### Material for this task
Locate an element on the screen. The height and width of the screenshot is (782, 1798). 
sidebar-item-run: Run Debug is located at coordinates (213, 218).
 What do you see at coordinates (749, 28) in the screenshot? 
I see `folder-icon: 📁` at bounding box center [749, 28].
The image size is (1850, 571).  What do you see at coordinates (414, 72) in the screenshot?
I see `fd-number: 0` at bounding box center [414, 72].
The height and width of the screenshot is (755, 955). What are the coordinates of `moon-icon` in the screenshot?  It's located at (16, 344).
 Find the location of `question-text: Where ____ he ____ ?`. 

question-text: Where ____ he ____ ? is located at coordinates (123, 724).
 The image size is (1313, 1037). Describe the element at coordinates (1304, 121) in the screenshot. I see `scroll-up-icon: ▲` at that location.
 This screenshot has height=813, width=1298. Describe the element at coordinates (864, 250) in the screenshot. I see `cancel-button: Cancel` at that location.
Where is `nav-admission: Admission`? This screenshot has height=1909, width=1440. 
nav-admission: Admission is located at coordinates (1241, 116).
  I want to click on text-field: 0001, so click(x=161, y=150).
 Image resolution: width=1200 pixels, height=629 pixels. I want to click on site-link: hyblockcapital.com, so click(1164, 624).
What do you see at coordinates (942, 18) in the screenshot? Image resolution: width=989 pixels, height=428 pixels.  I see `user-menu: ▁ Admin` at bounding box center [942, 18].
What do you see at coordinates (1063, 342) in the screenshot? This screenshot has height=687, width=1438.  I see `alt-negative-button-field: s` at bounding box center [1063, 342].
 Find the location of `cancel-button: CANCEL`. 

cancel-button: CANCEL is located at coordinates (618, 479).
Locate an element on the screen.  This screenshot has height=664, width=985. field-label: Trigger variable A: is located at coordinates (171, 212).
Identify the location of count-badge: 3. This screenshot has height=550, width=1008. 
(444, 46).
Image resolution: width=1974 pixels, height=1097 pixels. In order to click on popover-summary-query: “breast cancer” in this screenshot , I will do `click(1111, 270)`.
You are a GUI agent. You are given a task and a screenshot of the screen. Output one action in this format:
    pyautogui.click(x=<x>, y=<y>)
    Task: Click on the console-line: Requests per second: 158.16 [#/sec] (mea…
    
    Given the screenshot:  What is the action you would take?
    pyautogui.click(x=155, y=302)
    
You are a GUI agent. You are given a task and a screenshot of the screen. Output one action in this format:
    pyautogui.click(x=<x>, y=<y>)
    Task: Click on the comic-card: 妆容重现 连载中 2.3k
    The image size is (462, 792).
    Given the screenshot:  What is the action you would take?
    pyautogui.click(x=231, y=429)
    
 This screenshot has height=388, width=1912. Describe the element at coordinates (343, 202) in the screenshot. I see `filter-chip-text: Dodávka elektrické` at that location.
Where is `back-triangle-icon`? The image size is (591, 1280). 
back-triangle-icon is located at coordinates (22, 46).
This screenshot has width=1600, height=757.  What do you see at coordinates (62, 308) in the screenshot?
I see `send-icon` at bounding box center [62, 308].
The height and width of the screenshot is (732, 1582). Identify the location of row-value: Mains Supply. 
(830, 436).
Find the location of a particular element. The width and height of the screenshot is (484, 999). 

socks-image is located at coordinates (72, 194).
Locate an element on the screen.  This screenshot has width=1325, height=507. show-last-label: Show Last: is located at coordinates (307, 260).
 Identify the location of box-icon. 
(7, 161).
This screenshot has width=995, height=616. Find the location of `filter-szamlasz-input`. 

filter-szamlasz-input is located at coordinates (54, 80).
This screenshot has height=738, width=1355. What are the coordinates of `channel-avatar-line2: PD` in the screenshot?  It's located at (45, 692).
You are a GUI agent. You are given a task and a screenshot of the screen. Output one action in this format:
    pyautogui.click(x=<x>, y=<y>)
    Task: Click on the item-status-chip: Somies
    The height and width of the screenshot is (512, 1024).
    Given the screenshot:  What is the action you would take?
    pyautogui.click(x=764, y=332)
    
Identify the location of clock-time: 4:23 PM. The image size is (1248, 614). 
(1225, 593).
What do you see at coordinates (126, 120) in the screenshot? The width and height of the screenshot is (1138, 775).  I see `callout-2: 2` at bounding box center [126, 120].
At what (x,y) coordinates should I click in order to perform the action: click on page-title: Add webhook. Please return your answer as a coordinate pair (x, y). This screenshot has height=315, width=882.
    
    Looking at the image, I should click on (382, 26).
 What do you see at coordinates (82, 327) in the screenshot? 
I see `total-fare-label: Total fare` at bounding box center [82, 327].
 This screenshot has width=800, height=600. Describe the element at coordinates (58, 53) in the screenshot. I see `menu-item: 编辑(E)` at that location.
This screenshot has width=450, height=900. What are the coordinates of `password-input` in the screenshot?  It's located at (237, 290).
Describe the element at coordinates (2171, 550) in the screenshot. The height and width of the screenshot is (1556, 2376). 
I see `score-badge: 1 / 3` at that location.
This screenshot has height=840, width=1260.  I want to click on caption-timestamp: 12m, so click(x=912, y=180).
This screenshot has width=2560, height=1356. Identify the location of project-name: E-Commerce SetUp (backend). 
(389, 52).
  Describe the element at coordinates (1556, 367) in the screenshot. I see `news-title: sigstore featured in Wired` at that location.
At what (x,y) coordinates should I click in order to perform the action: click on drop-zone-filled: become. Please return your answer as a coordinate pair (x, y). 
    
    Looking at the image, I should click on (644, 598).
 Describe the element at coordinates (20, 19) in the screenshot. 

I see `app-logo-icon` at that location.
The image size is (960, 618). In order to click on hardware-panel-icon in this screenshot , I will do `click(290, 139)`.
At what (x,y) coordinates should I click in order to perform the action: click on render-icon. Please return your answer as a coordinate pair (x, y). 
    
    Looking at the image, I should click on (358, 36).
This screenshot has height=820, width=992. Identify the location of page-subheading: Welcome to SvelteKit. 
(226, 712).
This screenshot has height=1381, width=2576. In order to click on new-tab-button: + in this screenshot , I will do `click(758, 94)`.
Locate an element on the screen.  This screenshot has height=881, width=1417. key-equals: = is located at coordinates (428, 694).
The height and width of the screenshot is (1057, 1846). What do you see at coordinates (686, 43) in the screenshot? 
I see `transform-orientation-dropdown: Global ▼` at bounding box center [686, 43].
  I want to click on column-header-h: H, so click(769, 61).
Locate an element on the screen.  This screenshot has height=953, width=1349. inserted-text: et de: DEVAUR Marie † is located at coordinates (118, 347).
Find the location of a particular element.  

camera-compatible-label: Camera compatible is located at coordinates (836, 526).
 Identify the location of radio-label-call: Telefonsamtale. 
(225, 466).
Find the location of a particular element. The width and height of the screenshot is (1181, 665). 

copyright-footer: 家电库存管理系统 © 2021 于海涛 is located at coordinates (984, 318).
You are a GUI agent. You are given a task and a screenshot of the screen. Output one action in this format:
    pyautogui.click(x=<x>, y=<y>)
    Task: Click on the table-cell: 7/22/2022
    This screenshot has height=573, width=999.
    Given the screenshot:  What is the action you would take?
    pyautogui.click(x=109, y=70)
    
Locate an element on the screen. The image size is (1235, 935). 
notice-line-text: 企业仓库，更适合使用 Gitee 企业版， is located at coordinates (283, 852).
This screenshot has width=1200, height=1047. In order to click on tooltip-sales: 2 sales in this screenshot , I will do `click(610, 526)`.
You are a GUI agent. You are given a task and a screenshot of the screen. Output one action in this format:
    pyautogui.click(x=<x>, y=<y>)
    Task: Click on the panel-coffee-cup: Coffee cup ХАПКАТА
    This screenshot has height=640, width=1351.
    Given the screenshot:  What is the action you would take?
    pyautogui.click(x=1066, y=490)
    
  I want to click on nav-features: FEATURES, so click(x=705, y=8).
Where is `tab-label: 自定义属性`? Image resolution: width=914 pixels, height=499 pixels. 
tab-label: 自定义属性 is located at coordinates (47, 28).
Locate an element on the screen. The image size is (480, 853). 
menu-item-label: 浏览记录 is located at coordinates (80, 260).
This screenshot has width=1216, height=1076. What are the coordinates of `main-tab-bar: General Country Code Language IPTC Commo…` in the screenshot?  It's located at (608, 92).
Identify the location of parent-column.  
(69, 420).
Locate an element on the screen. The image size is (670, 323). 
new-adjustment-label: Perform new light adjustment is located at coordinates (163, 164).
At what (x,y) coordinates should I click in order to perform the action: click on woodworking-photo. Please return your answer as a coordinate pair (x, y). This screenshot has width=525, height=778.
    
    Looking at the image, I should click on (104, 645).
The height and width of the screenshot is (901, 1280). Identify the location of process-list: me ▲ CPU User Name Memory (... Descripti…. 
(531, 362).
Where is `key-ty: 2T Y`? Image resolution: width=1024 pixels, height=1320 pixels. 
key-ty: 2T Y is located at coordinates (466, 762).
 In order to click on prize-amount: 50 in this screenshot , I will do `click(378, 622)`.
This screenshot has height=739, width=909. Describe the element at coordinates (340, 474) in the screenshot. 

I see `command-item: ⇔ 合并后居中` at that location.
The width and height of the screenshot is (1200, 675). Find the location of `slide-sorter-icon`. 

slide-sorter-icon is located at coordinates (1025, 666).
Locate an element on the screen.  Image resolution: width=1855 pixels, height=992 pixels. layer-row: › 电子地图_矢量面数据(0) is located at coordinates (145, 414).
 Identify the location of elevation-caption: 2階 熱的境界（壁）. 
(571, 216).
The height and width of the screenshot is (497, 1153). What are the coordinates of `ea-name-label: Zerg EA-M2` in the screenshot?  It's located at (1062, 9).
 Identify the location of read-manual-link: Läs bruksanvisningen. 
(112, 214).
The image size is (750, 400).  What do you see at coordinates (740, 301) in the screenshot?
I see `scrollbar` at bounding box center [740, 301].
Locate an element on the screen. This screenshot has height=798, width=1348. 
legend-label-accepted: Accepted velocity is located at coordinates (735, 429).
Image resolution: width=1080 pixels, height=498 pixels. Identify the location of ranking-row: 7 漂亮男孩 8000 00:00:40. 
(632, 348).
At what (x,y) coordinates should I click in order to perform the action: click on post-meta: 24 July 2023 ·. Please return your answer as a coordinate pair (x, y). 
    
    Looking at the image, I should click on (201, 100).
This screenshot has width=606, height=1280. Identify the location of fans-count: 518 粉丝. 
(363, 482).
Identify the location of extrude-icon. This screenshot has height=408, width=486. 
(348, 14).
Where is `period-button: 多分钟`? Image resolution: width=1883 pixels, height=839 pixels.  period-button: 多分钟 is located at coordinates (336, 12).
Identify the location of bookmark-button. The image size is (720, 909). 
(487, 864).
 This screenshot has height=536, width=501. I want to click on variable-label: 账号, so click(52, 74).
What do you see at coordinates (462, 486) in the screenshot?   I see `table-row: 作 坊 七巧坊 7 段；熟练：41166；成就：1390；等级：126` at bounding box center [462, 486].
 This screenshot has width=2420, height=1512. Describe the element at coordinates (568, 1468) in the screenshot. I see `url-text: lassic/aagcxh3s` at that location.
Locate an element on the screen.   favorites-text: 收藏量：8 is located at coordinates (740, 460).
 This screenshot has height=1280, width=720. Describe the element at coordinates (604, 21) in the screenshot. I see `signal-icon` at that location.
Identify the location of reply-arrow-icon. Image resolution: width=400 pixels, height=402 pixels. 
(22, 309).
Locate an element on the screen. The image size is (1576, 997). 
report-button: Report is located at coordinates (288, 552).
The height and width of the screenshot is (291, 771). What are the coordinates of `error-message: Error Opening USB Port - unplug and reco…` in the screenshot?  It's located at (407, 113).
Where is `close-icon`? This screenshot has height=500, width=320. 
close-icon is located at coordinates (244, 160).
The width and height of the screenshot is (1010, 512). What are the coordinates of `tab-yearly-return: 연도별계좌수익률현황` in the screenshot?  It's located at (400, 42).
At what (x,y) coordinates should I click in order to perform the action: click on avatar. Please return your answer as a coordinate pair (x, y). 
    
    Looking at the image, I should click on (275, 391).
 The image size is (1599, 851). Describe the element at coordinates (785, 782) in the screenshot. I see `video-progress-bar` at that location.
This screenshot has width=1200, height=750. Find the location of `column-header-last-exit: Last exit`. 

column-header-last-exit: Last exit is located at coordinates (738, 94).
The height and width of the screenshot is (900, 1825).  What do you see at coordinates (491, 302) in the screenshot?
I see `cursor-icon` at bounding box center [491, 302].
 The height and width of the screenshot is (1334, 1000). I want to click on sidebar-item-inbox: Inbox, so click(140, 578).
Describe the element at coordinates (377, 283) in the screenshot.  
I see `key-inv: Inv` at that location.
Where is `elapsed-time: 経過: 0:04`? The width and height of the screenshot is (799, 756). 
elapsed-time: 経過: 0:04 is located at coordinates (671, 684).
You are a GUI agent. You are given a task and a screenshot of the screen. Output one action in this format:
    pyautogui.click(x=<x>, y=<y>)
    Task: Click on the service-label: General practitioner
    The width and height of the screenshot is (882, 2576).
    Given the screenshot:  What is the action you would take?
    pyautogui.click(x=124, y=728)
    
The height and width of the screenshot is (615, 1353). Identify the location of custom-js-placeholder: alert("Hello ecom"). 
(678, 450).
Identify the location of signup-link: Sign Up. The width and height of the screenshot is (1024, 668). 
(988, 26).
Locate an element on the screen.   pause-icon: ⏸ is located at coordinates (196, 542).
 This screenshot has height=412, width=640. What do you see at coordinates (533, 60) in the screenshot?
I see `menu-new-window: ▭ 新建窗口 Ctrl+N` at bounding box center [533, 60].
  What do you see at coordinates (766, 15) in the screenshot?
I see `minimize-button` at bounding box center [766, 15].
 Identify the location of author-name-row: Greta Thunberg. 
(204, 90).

### About this exercise
Rewrite the material above as a numbered list, covering the lines between the one containing "Image resolution: width=1080" and the one containing "(632, 348).", inclusive, and leaving out any blank lines.

### Answer section
1. Image resolution: width=1080 pixels, height=498 pixels. Identify the location of ranking-row: 7 漂亮男孩 8000 00:00:40. 
2. (632, 348).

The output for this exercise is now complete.